(Extracted data Opens)
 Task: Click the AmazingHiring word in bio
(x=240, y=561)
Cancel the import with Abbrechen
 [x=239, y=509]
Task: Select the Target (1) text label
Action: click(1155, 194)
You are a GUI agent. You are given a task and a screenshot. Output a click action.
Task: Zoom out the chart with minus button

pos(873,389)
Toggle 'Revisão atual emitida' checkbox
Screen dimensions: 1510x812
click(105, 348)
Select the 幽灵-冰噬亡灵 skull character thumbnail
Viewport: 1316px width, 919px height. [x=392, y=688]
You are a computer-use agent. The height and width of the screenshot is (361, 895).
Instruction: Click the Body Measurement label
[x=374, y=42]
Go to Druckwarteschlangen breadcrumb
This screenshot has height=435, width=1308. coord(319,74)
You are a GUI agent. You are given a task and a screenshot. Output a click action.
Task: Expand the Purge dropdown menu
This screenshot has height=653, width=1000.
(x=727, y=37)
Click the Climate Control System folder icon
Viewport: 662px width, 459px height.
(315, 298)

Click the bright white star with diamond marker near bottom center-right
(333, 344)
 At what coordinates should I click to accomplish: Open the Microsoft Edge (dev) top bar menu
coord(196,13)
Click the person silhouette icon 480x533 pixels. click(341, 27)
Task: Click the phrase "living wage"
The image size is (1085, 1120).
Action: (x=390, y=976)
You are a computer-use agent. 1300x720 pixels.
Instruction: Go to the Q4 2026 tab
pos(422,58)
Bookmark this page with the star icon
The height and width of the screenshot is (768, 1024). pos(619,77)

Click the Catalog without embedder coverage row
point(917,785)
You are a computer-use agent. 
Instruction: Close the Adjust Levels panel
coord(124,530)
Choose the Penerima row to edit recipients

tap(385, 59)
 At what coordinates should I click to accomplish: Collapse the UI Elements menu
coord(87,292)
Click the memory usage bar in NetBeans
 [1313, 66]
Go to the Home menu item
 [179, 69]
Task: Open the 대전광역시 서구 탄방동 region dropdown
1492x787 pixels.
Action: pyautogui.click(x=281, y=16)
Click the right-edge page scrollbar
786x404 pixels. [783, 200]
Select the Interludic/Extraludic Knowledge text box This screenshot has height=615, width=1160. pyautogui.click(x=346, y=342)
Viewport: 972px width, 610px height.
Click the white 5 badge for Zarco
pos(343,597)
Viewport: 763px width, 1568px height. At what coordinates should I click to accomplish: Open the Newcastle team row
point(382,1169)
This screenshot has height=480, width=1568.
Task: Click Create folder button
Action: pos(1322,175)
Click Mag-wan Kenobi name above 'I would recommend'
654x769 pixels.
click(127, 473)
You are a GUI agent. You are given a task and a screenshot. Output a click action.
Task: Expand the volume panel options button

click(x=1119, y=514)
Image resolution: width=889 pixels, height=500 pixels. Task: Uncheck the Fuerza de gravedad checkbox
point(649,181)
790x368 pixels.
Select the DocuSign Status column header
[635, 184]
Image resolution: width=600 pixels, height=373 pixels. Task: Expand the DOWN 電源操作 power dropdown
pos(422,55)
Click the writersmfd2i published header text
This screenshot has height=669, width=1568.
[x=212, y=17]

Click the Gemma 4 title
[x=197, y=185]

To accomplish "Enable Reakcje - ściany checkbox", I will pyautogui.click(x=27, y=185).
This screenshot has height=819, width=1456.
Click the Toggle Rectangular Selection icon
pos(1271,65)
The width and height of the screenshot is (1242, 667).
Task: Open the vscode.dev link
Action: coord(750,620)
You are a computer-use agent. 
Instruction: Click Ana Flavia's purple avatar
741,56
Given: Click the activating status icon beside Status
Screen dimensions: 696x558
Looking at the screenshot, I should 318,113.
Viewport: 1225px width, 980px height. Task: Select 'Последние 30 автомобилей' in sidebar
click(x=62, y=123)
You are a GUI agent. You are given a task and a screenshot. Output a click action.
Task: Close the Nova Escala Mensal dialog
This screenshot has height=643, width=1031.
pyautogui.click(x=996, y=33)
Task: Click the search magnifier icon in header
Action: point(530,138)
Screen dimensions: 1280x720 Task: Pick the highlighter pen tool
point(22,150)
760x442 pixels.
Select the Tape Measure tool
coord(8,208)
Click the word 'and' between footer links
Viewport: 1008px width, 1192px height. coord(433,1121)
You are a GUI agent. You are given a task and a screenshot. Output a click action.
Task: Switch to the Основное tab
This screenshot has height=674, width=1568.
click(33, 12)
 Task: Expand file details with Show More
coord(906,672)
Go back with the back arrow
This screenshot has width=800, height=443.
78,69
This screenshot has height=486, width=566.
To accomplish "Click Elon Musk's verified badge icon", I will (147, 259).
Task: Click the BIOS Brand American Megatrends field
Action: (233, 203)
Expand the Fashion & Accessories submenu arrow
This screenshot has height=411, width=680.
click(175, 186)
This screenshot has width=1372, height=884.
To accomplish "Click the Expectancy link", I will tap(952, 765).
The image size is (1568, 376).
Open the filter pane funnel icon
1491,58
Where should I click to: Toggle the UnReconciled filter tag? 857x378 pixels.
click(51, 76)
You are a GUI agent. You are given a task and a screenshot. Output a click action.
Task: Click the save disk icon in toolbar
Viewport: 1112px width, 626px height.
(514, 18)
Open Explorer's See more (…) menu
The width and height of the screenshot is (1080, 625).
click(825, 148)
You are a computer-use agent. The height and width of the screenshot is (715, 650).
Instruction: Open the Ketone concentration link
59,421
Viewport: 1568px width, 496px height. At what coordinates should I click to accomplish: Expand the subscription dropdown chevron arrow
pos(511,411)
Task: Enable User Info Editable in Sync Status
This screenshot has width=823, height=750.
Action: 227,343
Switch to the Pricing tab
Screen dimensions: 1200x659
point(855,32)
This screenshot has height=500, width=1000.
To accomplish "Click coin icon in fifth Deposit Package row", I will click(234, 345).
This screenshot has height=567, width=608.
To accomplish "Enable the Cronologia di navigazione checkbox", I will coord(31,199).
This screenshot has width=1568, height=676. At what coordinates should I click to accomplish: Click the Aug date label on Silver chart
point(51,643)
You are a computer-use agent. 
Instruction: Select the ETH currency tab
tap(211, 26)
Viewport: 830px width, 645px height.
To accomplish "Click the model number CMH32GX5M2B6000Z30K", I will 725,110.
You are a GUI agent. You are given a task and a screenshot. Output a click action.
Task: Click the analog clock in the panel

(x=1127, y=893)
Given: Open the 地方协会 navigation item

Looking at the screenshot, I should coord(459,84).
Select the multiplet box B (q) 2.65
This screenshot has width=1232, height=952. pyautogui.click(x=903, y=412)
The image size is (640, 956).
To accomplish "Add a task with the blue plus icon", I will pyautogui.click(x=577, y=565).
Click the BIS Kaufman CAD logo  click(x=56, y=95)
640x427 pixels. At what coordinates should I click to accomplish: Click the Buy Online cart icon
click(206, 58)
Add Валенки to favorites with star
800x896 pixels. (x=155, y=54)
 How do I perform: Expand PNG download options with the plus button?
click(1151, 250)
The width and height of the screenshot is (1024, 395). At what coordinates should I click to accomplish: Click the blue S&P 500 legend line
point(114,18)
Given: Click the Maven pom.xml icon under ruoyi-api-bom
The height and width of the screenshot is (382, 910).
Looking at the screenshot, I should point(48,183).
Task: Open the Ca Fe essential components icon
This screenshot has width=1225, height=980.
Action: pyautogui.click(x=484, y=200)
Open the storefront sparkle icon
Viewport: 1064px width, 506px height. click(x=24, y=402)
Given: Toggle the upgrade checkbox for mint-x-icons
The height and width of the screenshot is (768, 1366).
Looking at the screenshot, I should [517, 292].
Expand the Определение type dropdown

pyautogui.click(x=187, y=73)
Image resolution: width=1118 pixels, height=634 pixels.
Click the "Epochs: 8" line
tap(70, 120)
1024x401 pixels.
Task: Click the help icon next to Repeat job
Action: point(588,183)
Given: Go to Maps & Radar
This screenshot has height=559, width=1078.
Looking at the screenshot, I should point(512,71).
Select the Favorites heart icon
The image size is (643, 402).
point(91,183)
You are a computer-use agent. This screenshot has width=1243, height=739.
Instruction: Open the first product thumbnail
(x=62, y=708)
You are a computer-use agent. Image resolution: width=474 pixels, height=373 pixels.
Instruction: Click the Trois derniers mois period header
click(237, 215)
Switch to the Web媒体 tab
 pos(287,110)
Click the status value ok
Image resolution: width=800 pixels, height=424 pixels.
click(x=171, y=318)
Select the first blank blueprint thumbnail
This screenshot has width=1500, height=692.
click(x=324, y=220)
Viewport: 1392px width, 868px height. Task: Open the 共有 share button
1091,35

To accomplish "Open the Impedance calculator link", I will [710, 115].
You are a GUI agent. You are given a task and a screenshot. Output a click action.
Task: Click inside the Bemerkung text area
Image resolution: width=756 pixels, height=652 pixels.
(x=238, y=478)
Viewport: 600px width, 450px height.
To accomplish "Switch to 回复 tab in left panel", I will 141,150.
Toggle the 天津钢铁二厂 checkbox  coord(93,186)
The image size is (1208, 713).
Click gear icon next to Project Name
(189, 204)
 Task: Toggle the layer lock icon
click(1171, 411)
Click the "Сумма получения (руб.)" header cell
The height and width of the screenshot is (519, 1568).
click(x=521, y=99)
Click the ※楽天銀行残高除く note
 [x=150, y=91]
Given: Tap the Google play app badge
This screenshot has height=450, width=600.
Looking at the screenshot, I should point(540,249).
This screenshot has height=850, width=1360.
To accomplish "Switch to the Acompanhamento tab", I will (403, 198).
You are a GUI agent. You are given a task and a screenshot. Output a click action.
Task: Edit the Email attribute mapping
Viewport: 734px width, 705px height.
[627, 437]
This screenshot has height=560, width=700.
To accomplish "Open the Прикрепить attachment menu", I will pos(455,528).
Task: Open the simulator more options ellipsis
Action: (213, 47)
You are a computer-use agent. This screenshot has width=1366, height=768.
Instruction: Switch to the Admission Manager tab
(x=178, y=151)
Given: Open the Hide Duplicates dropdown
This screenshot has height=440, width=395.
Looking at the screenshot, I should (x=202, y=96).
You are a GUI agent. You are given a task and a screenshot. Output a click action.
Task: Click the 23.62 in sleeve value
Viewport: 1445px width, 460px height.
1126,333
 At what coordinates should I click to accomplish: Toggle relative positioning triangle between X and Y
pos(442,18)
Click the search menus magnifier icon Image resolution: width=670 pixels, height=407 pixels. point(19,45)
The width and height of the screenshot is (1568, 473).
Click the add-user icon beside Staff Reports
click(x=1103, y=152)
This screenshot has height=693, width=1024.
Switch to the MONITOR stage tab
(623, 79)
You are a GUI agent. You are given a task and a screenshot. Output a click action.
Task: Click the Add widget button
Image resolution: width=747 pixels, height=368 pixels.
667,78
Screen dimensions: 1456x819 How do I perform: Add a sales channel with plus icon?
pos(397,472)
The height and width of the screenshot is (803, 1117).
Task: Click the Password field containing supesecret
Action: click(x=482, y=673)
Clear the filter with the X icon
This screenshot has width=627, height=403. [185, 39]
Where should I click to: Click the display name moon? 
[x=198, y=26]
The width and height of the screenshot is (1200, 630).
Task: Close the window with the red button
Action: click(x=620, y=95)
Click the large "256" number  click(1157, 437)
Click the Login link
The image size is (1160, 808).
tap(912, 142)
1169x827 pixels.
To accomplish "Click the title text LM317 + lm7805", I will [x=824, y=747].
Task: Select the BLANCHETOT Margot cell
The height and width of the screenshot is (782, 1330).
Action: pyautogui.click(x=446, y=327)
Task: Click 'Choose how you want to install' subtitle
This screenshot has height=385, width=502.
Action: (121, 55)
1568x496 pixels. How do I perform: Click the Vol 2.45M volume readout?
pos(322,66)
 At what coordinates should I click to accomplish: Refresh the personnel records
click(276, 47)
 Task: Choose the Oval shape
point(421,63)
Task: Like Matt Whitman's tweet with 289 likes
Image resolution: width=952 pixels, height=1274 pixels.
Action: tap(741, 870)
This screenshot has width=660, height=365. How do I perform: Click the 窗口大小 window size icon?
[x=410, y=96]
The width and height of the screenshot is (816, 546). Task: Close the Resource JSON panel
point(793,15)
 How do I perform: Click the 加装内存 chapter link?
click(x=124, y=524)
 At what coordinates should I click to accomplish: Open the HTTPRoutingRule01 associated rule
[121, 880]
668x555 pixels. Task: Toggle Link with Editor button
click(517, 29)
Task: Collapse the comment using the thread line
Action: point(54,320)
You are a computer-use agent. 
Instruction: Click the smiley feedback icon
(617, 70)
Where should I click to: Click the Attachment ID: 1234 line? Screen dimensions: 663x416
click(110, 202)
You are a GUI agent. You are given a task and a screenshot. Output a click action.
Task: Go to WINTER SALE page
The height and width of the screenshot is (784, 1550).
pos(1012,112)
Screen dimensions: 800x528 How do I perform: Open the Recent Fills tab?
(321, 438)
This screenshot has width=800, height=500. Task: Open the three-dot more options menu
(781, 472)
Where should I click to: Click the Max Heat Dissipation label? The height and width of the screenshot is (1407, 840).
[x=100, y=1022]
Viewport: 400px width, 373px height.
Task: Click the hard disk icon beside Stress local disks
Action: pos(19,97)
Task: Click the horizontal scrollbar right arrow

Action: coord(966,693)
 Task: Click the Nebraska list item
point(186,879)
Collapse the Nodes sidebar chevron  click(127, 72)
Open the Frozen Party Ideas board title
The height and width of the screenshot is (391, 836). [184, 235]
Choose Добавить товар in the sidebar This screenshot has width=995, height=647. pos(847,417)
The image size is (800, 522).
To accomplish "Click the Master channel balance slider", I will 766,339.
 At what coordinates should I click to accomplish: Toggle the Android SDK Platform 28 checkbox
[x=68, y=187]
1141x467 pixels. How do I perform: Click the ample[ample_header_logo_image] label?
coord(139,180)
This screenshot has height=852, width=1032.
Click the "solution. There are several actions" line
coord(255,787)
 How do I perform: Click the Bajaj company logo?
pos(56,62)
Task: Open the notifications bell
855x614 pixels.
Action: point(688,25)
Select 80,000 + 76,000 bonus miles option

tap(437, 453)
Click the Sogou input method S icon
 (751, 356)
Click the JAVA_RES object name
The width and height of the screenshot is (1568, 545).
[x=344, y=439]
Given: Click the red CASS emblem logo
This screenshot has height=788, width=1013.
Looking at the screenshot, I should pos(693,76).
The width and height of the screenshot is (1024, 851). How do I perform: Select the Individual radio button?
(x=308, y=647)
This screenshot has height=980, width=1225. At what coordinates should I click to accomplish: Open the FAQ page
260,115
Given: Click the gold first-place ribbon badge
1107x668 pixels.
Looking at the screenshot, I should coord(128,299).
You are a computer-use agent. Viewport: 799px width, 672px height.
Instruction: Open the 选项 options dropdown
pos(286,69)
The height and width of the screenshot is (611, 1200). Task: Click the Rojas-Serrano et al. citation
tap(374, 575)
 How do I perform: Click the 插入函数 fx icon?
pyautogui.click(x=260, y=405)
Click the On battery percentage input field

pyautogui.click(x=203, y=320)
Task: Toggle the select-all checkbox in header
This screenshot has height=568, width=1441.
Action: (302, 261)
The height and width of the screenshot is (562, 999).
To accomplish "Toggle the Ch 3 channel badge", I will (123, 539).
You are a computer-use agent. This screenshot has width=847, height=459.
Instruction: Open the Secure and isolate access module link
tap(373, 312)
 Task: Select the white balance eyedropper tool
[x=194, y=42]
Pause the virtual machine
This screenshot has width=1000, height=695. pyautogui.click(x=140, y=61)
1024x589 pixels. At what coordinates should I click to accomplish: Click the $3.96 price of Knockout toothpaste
(Extracted data Closes)
Where the word "number" shows up in a line of the entries above, count that line; the answer is the total alone.

2